The heartache of all this was still written on the woman's face. She got in Liverpool the medical treatment she could have got in Ireland – with far less trauma, without the stigma imposed by outsourcing to another state.

Dr Berry Kiely, 'pro-life' medical adviser, said that this was about "whether or not we want to care for and cherish and respect all human lives, including the unborn".

McGuinness is a loving mother, still affected three years later by the loss of her baby and the trauma of travel she endured at that time of grief. The notion that she cherishes life less than anyone else is grotesque. But Dr Kiely knew the baby might have lived a minute or two. She knew of a woman who saw such a pregnancy to term and the baby lived two days.

And all of us, of course, respect that woman's decision and sympathise with her loss. It is a question of choice. Shouldn't that lie with the woman, Miriam O'Callaghan asked?

Ah, Dr Kiely said, there are "the people in a situation like this who would argue for post-birth abortion – that if the baby is born alive and does live for a while but the mother finds this very difficult to deal with. Should that mother have the right to have her baby killed even though it's still living?"

O'Callaghan said: "But no one is saying that."

Dr Kiely said: "But that's an important issue."

No, it's not. It's just not. It's not an issue at all.

I found myself leaning back, away from the TV, repulsed. Sarah McGuinness made a choice – should she wait and watch her child struggle for a few seconds of breath, then die? Would this be cherishing life?

Distress and disrespect are piled on the grief of women such as Sarah McGuinness – in order to vindicate laws that are formally 'pro-life', but lacking in the humanity without which life is meaningless. That there should be any question raised that McGuinness doesn't "cherish and respect all human lives" is offensive.

In recent weeks, Enda Kenny has had to cobble together legislation that meets the legal needs of the Constitutional mess – but as nearly as possible accords with the 'pro-life' feelings of his TDs and senators. In this political manoeuvre, what matters most is damage limitation.
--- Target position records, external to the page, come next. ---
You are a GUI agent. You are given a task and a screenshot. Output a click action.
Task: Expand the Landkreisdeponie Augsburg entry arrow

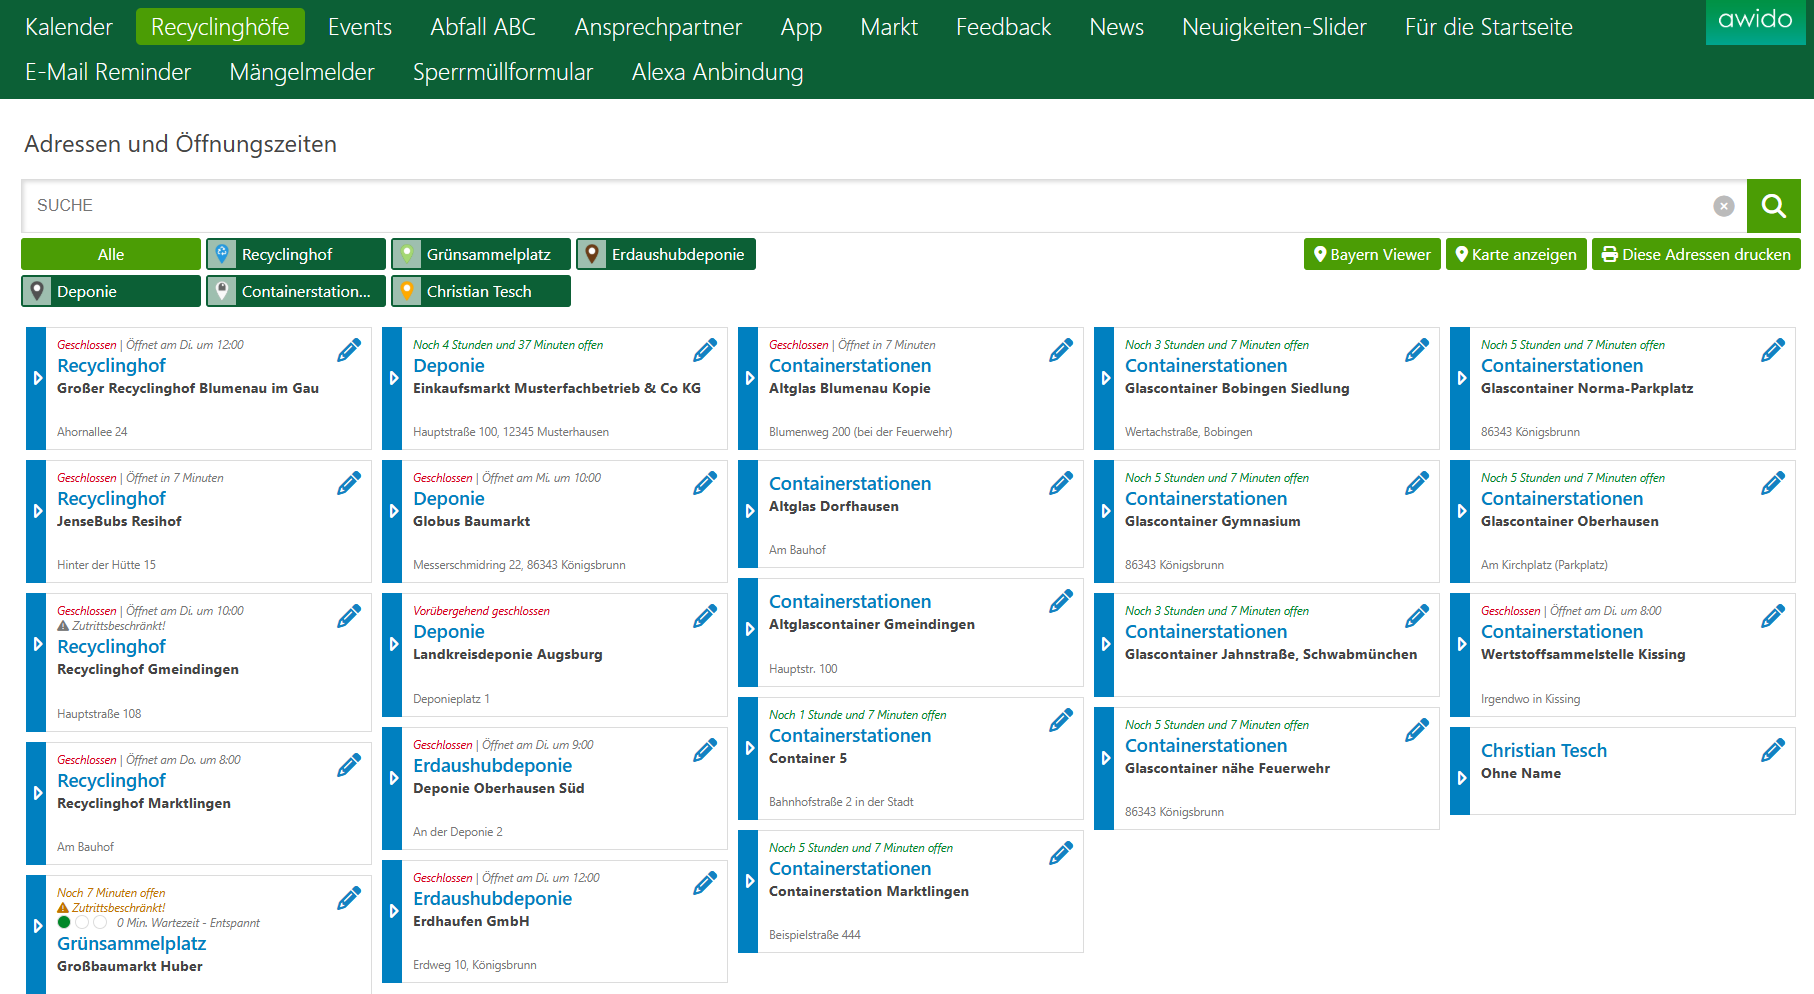[393, 645]
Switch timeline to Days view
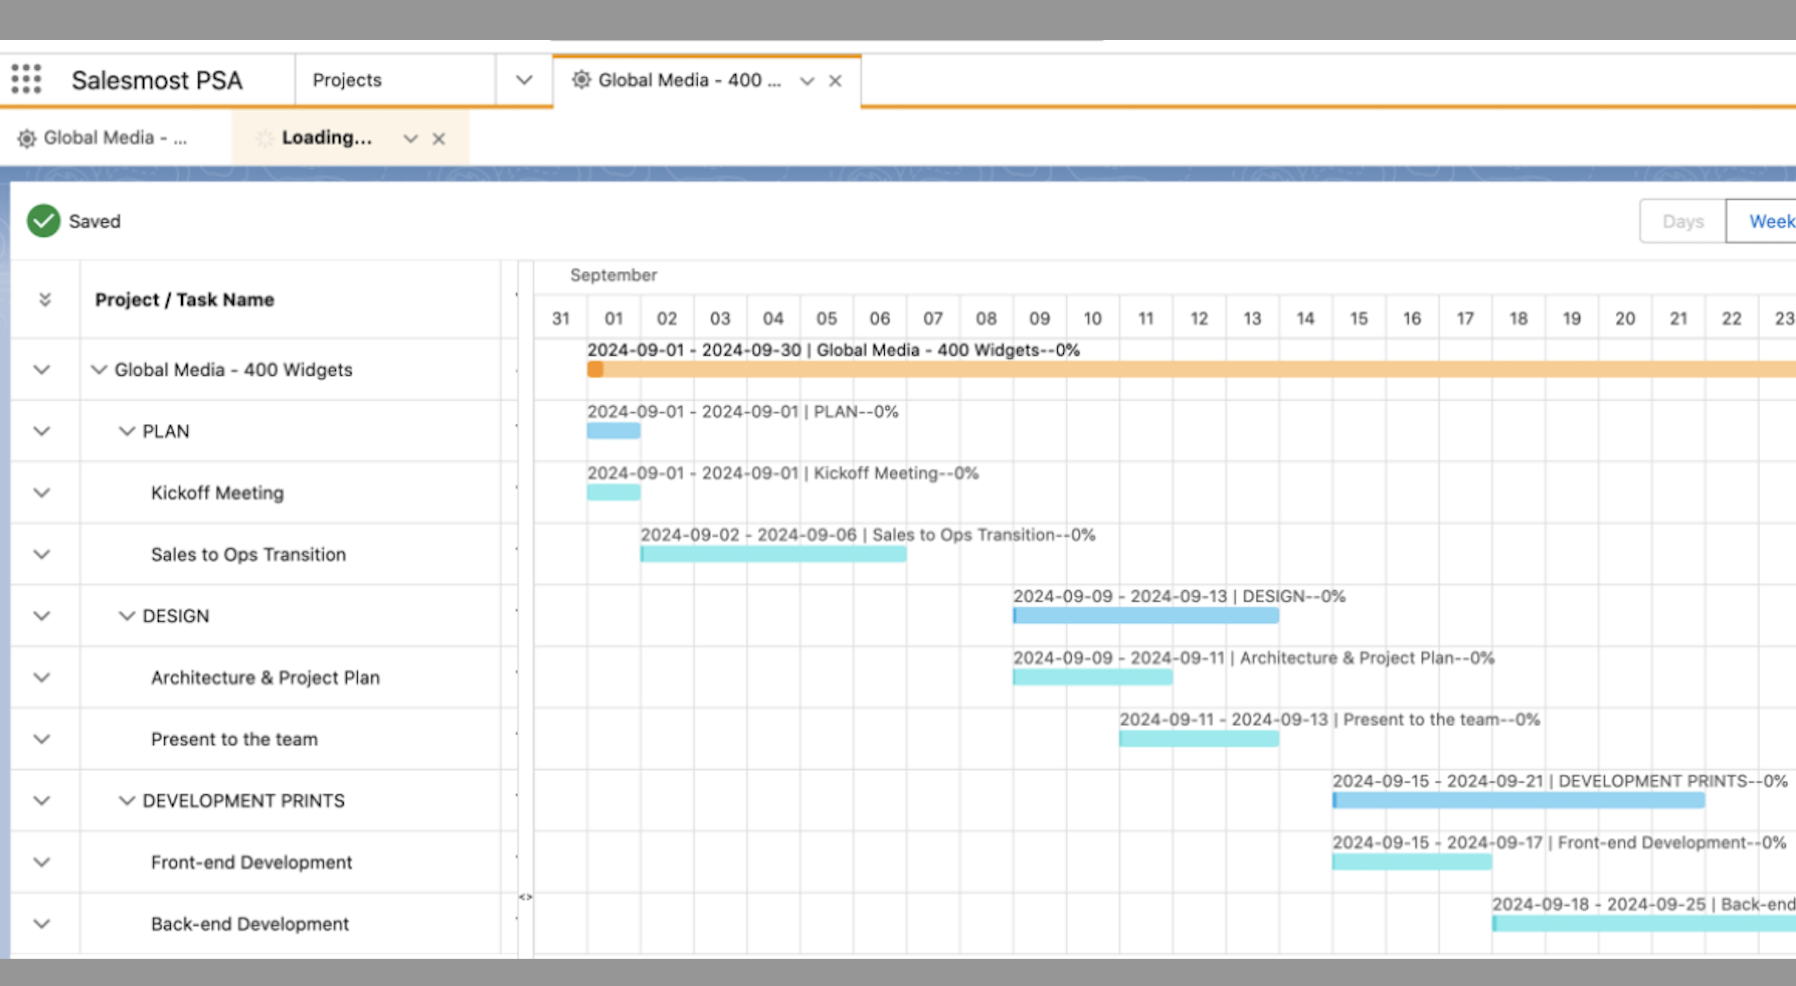Viewport: 1796px width, 986px height. point(1682,221)
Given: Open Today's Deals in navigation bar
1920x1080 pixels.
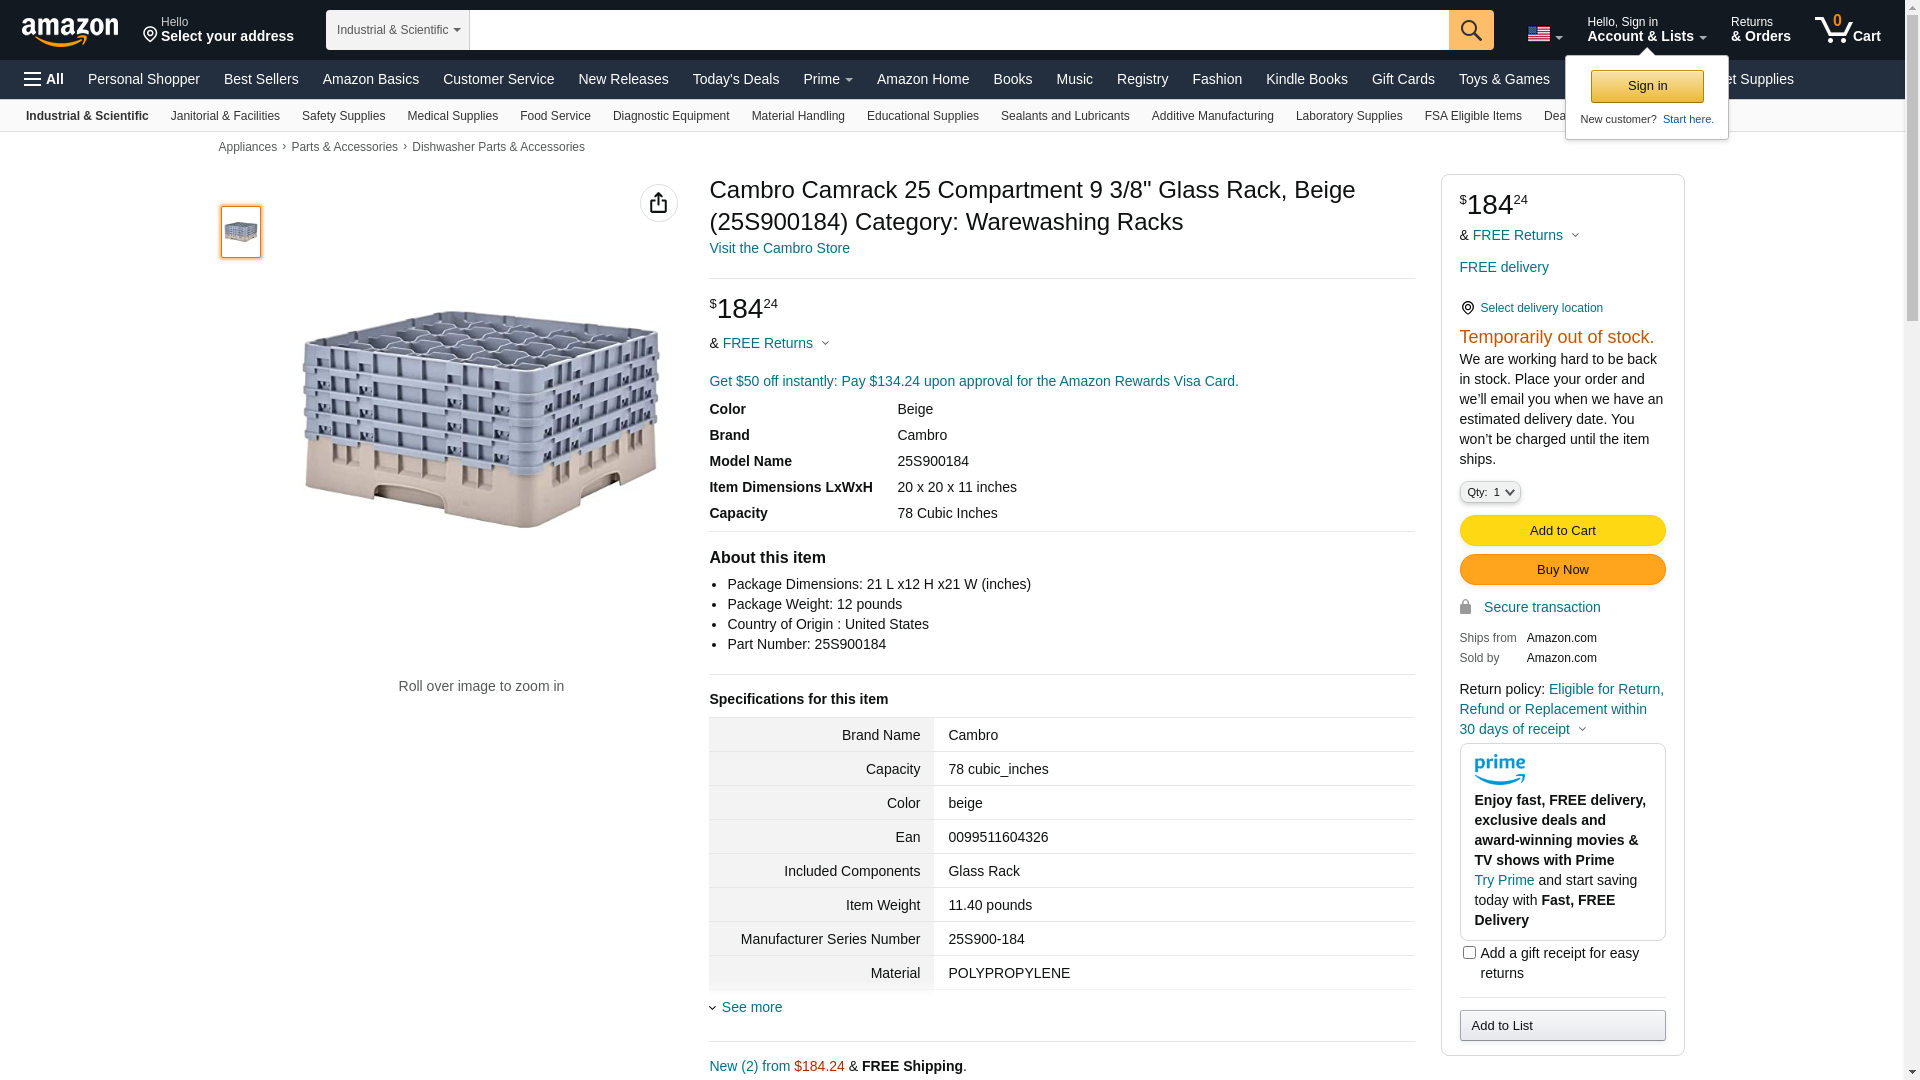Looking at the screenshot, I should point(735,79).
Women like Sarah McGuinness, who "travelled" for terminations of babies that could not live outside the womb, pleaded with politicians that this cruelty stop. Likewise those concerned about rape and incest pregnancies. Mr Kenny decided the law will ignore their pleas.

After all, the politicians already put abortion on demand into our Constitution (Section 40, 3:3), securely protected as long as the demand is made in the UK. Because, we Irish – well, we cherish life.